# GTX 570M or GTX 660M?



## Filter (Jul 20, 2012)

So I'm looking at these two laptops and I can't decide which one will be better for BF3.

http://www.newegg.com/Product/Product.aspx?Item=N82E16834152348

http://www.newegg.com/Product/Product.aspx?Item=N82E16834152293

The price difference isn't a factor, I'm just not sure what laptop will overall give me better performance in BF3 at high/ultra settings. I'm leaning towards the GE70 because of its processor, but what do you guys think?


----------



## wolfeking (Jul 20, 2012)

the 570 is faster, but not by much. 

source: 





			
				notebookcheck said:
			
		

> Thanks to the GDDR5-VRAM, the gaming performance of the GeForce GTX 660M is well ahead of the GT 650M DDR3 and on par with the AMD Radeon HD 6950M. *Even the older high-end Fermi-GPU GTX 570M is only slightly faster.* Therefore, current games as of 2011 should usually run fluently in 1080p resolution and high details. Only a few very demanding games, such as Metro 2033 or Crysis 2, may need reduced graphical settings for smoother gameplay.


----------



## Filter (Jul 20, 2012)

Do you think the GE70's CPU will actually give me a higher FPS? Or will the 570 give me a better framerate regardless of the different CPU's?


----------



## wolfeking (Jul 20, 2012)

100 MHz is not worth a weaker graphics card. However the newer tech will extend battery life. It is up to you, they both should be good, probably within 5 FPS of each other.


----------



## Filter (Jul 20, 2012)

100mhz? What card are you referring to? I dont care about extending battery life, I want more performance even if its only a little bit more. If I want more performance is the 570 the better choice?


----------



## wolfeking (Jul 20, 2012)

The one with the 660 has a i7 at 2.3 while the 570 one has a i7 at 2.2. That is a 100MHz difference.


----------



## Filter (Jul 20, 2012)

Oh, right. So youre saying go with the 660 because the processor is better? I'll be OCing the CPU and GPU, and the 660's CPU goes up to 3.3 GHz, so maybe the 660 is a better choice; UNLESS the 570's CPU can match that clock or surpass it.


----------



## wolfeking (Jul 20, 2012)

doubtful. most laptops have locked bios meaning that overclocking is not possible. 

and either will be fine.


----------



## Filter (Jul 20, 2012)

If you look under the 660's specs, it says:

"6MB L3 Cache 
Max Turbo Frequency 3.3 GHz."

Gaming laptops usually have some kind of OC software built in, the 660 does. Theres only like a 2% difference in performance for the 660 and the 570, so Id rather choose the 660 due to the better CPU.


----------



## wolfeking (Jul 20, 2012)

1. that a processor spec. 

and 2. software overclocking is never as useful as the BIOS overclock. There is only so much you can force without direct voltage control.


----------



## Filter (Jul 20, 2012)

Yea thats what I meant, the CPU on the 660 has a max clock of 3.3GHz. Using afterburner will definitely increase GPU performance.


----------



## wolfeking (Jul 20, 2012)

GPU will. Your not going to get far above 3.3 on the CPU though.  And if you read up on it, you will only get that speed if your only running one thread. Turbo is not going to help BF3 much if any.


----------



## Filter (Jul 20, 2012)

So which laptop for greatest FPS?


----------



## wolfeking (Jul 20, 2012)

the one with the 570.  

But it is not going to be the best. Even a GTX 680m will probably run out of power at about medium graphics.


----------



## Filter (Jul 20, 2012)

Ohh, so youre saying I shouldnt get the 660 just because the CPU has an extra 100MHz. It isnt worth it.
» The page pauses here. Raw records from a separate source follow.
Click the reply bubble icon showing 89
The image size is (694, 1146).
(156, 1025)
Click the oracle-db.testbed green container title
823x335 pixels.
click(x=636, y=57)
And Ill have the power cord plugged in when Im gaming. Im getting a laptop cause of its small size and portability.

EDIT: by "run out of power" do you mean battery life or the ability to make a game run on certain settings?


----------



## wolfeking (Jul 20, 2012)

the ability to reach higher settings.


----------



## StrangleHold (Jul 20, 2012)

You want a straight answer?

There is virtually no difference between the 570M and 660M. The i7 3610 is a better processor then the i7 2670. Other then the 8 vs. 12gb. of memory, which will make no difference. Sorta of a no brainer, the GE70, plus its 50 bucks cheaper.


----------



## zadarblack (Jan 25, 2013)

I know its may be a bit late.
But i am curently using a Asus G75 with the 660m 

Running battlefield 3 at ultra with AA4X easily over 30 fps.
Its can happen very very rarely in a big firefight thats its will drop to 25 but thas its.

My friend got a 570 in a desktop and its lag more than my 660m.
So 570 is slower than the 660m sorry. not by much but it is slower.


----------



## wolfeking (Jan 25, 2013)

no. The 660m is basically (despite carrying the gk designation) a GTX570m, which is a GTX560 desktop card that is underclocked. There is no way short of SLI that your laptop has more powerful graphics than him.  Maybe if you had a GTX670xm or highly overclocked GTX580m you might get close to a 570s performance.


----------